¿Y si nos hacemos los suecos?, por José Ugaz
¿Y si nos hacemos los suecos?, por José Ugaz
José Ugaz

Acaba de publicarse el Índice de Percepción de la Corrupción (CPI por sus siglas en inglés), instrumento promovido por Transparencia Internacional que desde hace más de 20 años rankea a los países en base a los indicadores que presentan 13 encuestadoras a nivel global. El índice asigna un puntaje entre 0 (totalmente corrupto) y 100 (sin corrupción), y va ubicando a los países en una tabla según el resultado que arrojen.

Luego de medir la percepción de corrupción en 176 países (los que no cuentan con al menos data de tres encuestadoras confiables no son incluidos), resulta que en el 2016, el 69% de los países evaluados arroja un puntaje desaprobatorio, es decir, por debajo de los 50 puntos. En otras palabras, más de dos tercios de la humanidad viven en un ambiente severamente marcado por la corrupción.

En esta última encuesta, una vez más los países escandinavos puntean la tabla. Dinamarca se ubica en el primer lugar con 90 puntos, seguida de Finlandia (89) y Suecia (88). La sorpresa en esta edición ha sido Nueva Zelanda, que rompió la hegemonía de los escandinavos y empató el primer lugar con 90 puntos. En el otro extremo, una vez más, Somalia aparece como colero con 10 puntos, seguido muy de cerca por Sudán del Sur (11), Corea del Norte (12) y Siria (13).

A nivel regional, la situación de América Latina ha empeorado. Solo tres países están por encima de la media: Uruguay (71), Chile (66) y Costa Rica (58). Todos los demás estamos jalados. Dadas las circunstancias que estamos viviendo, vale la pena señalar que Brasil aparece con 40 puntos y los demás países impactados por la corrupción del Caso Lava Jato están peor: Panamá con 38, Colombia 37, Argentina y El Salvador 36, el Perú 35, República Dominicana y Ecuador 31, Guatemala con 28 y Venezuela con 17. 

Analizando los resultados se pueden sacar algunas conclusiones interesantes. La primera es que hay una directa correlación entre países con una fuerte tradición de libertad de expresión, transparencia y acceso a la información, construida sobre la confianza de los ciudadanos en sus autoridades y sus instituciones (‘trust’), con la baja ocurrencia de prácticas corruptas. Por el contrario, la debilidad institucional, la falta de confianza entre gobernados y autoridades y la existencia de gobiernos autoritarios que actúan con poca transparencia, son terreno fértil para que campee la corrupción.

No es casual que países con severos problemas de gobernabilidad (denominados “estados fallidos” por algunos), estén atravesados por la corrupción.
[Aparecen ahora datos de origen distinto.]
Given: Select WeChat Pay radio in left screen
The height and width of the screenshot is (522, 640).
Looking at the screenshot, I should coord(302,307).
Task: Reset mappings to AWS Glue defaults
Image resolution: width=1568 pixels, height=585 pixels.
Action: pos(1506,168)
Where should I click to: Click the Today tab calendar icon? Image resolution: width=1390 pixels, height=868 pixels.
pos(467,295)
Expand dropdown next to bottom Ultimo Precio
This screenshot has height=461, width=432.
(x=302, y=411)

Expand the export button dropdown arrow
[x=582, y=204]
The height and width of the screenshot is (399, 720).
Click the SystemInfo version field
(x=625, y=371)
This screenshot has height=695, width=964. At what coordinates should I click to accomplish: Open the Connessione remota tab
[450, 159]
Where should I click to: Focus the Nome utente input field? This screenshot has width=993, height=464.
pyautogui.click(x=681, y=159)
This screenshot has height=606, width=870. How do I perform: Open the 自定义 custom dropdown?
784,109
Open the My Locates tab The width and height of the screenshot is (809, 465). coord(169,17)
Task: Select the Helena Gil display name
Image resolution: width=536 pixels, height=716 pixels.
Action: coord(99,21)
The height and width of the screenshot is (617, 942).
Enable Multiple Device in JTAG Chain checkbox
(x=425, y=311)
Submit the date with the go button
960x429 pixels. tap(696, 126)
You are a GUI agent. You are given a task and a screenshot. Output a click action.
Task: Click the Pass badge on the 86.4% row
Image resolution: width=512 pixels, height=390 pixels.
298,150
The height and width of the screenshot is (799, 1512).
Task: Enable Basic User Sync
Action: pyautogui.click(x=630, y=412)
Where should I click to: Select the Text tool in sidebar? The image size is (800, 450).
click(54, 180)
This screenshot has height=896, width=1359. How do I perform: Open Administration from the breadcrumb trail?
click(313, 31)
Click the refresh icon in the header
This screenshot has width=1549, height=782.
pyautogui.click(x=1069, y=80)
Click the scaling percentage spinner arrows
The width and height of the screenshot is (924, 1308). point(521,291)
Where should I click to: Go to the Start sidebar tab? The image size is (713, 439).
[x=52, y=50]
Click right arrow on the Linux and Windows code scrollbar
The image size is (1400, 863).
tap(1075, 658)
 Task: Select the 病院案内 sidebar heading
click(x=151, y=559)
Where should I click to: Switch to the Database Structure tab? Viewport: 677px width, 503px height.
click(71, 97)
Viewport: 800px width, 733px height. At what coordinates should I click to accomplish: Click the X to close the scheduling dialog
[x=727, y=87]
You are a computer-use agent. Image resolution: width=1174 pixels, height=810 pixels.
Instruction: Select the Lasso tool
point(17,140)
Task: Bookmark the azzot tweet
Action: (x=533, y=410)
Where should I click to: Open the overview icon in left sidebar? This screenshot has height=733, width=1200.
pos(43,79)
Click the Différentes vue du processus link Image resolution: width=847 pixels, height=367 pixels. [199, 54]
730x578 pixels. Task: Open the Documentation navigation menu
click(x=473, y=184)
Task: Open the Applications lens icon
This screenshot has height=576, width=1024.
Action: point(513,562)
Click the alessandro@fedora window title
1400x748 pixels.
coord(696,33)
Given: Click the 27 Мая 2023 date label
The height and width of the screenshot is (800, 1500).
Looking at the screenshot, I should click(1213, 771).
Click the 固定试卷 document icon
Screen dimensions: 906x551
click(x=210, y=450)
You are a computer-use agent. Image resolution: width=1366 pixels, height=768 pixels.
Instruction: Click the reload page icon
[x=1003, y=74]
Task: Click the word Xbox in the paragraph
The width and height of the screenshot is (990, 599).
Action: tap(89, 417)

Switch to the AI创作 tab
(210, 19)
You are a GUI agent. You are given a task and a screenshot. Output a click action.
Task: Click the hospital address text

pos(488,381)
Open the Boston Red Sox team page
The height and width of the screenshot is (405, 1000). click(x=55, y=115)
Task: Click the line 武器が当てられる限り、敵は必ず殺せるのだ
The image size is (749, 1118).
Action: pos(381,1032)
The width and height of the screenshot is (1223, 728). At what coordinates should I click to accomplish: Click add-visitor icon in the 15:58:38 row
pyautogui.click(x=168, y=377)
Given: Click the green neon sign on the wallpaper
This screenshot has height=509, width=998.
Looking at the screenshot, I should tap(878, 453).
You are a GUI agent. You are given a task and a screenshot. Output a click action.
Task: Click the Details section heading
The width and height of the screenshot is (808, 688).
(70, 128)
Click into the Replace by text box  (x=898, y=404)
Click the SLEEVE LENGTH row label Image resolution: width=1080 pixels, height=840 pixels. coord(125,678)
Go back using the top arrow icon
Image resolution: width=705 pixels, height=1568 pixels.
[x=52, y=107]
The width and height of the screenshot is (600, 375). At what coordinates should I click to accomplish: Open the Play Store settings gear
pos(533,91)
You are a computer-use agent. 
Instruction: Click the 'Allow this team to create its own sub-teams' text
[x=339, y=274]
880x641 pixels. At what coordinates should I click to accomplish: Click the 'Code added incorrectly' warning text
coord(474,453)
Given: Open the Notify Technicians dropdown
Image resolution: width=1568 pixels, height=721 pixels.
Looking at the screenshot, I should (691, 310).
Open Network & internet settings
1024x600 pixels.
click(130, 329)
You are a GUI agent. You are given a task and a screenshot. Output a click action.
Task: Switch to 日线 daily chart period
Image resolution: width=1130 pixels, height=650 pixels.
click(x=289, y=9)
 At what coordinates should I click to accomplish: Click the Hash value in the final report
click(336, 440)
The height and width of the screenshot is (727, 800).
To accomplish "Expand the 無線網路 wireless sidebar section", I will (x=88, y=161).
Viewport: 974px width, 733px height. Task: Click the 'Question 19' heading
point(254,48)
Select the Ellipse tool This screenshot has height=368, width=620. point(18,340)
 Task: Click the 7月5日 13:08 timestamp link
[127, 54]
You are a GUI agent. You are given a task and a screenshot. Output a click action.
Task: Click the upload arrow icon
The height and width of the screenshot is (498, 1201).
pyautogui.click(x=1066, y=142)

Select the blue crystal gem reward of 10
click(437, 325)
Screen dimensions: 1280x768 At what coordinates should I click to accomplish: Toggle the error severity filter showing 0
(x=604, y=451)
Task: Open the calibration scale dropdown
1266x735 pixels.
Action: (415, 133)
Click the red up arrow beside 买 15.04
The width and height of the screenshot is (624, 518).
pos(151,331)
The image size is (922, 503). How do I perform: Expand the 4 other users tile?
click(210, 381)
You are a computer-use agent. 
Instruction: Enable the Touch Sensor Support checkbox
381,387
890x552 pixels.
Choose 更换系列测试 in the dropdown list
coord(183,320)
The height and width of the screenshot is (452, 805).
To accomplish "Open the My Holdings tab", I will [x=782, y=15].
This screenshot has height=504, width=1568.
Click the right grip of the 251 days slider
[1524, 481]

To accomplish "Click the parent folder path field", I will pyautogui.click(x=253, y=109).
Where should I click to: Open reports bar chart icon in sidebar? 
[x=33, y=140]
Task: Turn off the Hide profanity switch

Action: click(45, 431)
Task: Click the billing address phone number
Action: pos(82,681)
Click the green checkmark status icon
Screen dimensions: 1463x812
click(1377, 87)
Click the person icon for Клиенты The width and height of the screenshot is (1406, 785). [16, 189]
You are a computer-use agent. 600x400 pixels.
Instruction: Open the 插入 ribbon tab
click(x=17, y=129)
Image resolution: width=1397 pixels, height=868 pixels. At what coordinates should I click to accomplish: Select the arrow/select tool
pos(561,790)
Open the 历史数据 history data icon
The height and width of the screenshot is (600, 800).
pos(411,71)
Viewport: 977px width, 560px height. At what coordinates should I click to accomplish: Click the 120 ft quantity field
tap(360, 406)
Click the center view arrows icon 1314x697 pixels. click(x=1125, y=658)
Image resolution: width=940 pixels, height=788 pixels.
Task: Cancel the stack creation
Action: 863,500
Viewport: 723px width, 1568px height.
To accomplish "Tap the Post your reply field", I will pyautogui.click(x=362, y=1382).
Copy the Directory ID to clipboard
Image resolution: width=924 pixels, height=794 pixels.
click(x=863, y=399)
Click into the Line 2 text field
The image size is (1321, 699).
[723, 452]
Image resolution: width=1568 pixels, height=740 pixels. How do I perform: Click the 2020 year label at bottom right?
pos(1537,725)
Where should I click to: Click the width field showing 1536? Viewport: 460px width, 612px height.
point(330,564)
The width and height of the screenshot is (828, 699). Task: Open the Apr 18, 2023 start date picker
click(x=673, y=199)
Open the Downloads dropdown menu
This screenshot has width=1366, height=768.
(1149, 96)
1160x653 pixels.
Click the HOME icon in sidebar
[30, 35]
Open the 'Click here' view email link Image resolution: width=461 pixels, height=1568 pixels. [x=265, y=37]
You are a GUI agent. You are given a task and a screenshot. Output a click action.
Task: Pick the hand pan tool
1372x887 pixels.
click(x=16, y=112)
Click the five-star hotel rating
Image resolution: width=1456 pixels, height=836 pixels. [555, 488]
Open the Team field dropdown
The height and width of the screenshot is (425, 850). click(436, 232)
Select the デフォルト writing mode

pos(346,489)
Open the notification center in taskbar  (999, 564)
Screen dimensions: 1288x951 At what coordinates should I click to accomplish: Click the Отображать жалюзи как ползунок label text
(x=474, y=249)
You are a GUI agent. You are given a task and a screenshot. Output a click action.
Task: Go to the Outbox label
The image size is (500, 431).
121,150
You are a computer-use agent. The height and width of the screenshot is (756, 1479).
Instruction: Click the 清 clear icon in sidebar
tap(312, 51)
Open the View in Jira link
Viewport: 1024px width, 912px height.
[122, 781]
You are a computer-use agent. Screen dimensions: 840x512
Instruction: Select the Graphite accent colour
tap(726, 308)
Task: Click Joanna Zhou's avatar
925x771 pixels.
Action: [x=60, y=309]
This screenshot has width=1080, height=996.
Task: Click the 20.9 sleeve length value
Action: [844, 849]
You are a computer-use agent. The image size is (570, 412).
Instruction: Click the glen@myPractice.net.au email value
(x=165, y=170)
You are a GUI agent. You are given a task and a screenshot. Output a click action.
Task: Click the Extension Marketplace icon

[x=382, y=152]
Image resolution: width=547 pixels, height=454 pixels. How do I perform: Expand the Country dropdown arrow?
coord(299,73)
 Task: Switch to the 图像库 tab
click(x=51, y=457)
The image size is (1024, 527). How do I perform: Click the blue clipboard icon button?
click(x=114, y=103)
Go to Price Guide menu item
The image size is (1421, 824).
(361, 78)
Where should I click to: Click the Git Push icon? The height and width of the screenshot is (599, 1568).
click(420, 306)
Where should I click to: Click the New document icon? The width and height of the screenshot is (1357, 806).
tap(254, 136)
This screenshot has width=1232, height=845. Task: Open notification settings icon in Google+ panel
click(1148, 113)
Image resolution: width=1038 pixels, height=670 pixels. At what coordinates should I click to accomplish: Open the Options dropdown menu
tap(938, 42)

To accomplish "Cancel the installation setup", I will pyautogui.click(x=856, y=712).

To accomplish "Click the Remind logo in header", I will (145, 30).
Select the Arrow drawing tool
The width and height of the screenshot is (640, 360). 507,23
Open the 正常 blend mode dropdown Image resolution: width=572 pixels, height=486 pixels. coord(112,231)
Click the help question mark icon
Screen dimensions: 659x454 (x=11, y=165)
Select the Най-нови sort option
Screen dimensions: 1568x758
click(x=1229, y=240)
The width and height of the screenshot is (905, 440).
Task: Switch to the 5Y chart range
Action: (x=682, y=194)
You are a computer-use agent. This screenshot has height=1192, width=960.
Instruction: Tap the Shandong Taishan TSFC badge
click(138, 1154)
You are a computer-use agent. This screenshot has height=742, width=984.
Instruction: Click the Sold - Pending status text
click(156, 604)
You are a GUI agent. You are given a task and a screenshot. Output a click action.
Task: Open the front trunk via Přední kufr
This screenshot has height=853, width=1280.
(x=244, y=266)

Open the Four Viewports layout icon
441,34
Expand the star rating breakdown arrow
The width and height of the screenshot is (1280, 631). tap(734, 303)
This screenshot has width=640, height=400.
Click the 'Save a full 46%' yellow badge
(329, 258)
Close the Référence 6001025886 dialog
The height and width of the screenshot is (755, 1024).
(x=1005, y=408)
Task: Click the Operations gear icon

La corrupción no solo destruye la confianza necesaria para un desarrollo con estabilidad, sino que profundiza la pobreza y se convierte en la gran generadora de inequidad en el mundo. Según la organización Oxfam, solo ocho personas en el mundo ostentan una riqueza similar a la mitad de la humanidad (3.500 millones de personas), lo que constituye un escándalo sin precedentes.

En lo que a nosotros respecta, profundamente zarandeados por los escándalos de los Panamá Papers y Lava Jato, las cifras de percepción confirman la realidad. Brasil ha mejorado su puntuación al pasar de ser un país exportador de corrupción a ser un modelo de lucha contra este fenómeno. Hoy todos observamos con admiración el trabajo de los fiscales del Caso Lava Jato y la entereza del juez Sergio Moro. A tal punto, que exigimos a gritos a nuestros propios fiscales y jueces que sigan su ejemplo. 

Por el contrario, situaciones muy similares estremecen a Panamá, Colombia, República Dominicana, el Perú y demás socios secundarios del club Lava Jato. Sospecha generalizada, desconfianza en las autoridades a cargo de las investigaciones, sensación de impunidad para los peces gordos, en algunos casos salpicados de masivas movilizaciones. Pronto sabremos si supimos aprender las lecciones del ejemplo brasileño o si el reto nos quedó grande. La inminente orden de detención contra el ex presidente Toledo parece indicar que vamos por el camino correcto, fortalece a la fiscalía y descoloca a sus agresivos detractores.

Más allá de la grita, es necesario entender que esta profunda herida que ha abierto una operación internacional de gran corrupción, también se puede convertir en la gran oportunidad para iniciar un cambio real y sostenible que siente las bases para que en un futuro próximo podamos parecernos a los suecos, al menos en materia anticorrupción.